We continue to the head of the sound, where the famous Milford Track starts. There’s lots of  activity here because with perfect weather and visual flying only, the window of opportunity is open for flights, as well as many small tour boats. The small air strip is buzzing with activity – small fixed wing planes and helicopters taking off every couple of minutes, or so it seems. I watch one heading into a rock face – when will it turn? Turn now, turn now! But the plane continues for what seems an eternity, and when I think it should have crashed by now, it finally turns across the face of the mountain. Such is the deceptive nature of the scale of things here.

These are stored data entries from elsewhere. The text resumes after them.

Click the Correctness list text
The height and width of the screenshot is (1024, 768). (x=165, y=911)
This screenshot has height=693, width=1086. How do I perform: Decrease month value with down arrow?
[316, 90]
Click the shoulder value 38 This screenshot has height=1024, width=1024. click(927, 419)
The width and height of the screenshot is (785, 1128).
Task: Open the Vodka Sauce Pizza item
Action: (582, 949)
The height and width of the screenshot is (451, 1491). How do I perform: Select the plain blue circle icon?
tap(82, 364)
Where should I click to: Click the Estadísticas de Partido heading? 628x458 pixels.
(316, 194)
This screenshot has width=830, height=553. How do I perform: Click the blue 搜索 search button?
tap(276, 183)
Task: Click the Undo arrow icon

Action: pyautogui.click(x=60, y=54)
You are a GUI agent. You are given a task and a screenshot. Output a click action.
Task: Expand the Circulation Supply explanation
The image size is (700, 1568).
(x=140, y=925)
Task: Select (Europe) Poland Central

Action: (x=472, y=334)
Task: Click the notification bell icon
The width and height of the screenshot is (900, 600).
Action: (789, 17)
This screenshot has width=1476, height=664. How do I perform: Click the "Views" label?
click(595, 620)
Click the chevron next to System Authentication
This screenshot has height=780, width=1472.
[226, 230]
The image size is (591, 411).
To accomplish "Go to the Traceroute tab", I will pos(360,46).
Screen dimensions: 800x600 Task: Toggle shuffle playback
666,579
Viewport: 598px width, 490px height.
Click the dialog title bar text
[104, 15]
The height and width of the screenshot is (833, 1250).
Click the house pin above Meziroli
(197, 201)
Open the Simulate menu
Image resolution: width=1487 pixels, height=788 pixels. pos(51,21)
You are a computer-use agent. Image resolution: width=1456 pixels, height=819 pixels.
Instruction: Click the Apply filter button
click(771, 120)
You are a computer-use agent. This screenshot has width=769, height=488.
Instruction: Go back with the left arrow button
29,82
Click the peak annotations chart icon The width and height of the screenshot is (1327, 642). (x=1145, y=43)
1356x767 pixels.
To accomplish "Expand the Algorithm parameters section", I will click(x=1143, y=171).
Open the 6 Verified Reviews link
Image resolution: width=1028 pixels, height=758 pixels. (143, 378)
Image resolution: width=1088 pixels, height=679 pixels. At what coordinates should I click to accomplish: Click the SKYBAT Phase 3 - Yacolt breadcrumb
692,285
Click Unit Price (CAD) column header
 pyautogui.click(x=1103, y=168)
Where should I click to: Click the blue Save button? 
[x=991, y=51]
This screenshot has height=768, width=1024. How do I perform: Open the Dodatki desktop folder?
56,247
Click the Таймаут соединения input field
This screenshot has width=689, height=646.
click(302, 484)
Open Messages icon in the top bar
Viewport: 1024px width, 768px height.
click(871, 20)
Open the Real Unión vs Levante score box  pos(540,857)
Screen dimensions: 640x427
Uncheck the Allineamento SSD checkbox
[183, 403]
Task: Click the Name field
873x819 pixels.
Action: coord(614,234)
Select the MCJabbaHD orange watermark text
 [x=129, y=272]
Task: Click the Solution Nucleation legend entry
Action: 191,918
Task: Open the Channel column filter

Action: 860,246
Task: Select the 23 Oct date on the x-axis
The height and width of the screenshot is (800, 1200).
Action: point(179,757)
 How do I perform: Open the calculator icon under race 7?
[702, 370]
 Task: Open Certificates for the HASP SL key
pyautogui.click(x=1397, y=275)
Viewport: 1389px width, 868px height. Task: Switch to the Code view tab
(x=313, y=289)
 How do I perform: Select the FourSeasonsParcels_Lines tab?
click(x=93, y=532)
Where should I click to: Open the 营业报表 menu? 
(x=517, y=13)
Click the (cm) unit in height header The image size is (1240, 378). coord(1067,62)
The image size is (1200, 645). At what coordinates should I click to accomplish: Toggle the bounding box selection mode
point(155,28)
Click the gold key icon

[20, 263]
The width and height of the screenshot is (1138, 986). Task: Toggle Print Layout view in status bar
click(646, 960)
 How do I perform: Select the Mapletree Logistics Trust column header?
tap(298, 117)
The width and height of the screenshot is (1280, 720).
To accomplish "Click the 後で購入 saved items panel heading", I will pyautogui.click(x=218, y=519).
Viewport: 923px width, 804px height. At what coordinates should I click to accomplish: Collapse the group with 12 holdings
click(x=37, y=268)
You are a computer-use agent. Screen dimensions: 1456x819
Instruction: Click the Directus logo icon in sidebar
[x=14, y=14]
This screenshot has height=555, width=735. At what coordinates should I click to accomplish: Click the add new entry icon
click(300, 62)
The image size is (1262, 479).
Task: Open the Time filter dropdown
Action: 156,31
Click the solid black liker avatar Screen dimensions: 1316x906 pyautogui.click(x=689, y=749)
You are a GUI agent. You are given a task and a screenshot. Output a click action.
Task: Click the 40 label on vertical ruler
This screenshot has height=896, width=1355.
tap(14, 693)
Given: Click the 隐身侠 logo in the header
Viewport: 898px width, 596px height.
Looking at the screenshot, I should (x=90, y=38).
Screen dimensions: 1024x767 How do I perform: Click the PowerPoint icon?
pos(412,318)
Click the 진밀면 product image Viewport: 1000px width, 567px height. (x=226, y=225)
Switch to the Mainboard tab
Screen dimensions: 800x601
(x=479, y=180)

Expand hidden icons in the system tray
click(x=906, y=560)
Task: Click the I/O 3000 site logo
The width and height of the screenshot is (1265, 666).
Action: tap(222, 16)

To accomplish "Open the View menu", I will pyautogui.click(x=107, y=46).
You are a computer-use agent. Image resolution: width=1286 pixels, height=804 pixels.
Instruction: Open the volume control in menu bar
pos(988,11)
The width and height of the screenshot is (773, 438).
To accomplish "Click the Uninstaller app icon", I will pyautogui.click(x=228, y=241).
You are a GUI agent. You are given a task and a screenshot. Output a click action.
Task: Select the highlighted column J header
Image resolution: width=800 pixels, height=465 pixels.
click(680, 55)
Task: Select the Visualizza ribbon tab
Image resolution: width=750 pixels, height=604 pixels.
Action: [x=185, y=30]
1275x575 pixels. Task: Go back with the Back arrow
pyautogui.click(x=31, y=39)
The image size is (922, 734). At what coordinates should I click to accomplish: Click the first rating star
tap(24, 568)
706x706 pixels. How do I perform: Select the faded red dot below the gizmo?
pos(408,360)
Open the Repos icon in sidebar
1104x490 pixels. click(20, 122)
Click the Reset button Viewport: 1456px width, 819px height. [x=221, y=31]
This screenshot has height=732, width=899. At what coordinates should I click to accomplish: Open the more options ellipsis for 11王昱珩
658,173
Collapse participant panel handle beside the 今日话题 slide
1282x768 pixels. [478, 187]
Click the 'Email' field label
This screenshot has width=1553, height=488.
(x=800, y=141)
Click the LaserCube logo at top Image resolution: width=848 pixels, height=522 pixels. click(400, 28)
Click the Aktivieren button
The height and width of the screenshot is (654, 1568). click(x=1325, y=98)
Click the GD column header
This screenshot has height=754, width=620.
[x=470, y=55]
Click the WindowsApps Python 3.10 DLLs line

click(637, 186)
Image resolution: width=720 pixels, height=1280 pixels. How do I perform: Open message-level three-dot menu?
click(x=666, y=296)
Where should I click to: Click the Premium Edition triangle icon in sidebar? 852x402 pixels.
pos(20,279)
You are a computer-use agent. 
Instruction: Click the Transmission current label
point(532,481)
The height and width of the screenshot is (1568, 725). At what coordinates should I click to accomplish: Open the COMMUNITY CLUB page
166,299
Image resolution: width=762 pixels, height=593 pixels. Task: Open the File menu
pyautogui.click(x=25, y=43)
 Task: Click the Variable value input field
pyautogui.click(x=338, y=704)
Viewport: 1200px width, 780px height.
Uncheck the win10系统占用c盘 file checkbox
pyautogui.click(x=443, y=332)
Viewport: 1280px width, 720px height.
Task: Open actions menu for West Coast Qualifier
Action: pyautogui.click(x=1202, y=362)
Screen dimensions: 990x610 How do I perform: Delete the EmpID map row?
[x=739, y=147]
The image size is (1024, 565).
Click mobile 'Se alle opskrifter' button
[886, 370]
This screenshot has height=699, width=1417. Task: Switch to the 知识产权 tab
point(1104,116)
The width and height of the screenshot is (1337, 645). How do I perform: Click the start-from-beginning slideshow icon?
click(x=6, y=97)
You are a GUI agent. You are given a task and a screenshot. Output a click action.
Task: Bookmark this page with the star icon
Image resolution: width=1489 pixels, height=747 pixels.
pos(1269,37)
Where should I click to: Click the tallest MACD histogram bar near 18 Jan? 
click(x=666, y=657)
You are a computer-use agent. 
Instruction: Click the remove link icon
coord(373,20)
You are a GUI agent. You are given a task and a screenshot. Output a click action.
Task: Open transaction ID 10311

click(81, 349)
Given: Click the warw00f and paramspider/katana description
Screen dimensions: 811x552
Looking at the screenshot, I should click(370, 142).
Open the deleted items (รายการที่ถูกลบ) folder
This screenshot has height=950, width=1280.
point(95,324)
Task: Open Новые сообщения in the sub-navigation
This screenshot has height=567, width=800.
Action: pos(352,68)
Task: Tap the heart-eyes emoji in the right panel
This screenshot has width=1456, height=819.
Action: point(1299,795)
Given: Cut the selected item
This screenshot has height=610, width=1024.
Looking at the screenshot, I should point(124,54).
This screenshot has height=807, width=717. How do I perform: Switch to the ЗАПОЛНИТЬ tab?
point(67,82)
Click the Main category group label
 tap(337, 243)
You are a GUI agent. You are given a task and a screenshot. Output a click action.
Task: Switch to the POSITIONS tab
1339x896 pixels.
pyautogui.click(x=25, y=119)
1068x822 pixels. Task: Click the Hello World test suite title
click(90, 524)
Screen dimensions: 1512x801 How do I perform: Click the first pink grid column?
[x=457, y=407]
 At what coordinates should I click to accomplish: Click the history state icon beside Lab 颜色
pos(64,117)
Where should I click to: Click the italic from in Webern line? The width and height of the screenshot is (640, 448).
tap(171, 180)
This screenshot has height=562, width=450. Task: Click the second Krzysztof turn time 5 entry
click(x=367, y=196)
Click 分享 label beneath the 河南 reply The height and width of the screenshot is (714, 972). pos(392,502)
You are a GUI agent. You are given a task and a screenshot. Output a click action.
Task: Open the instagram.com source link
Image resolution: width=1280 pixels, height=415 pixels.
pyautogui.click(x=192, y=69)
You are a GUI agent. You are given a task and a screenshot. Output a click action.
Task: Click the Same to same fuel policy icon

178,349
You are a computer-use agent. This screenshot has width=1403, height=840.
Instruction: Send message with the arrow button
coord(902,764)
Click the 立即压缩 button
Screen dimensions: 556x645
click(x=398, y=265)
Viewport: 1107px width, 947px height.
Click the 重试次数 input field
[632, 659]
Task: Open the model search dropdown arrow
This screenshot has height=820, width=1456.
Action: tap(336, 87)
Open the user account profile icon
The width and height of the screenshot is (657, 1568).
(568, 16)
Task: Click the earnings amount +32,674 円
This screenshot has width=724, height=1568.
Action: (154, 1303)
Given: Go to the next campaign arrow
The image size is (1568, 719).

It’s picture perfect near the end of this sound. Imagine a waterfall (the permanent Lady Bowen Falls) to the left, mountains all around and in the distance, a glacier. Stunning! It’s said a picture paints a thousand words. Well, part way I reckon, because a photo could never capture the sheer scale and beauty of this place.

It’s late afternoon as we head back and out of Milford Sound to the Tasman Sea. It takes two sea days to get back to Melbourne across the occasionally rocky ditch – the bags are out, folks! There is plenty of time to contemplate our experiences over the past three weeks. For me, a standout highlight was cruising the sounds, in particular, Milford. I want to go back!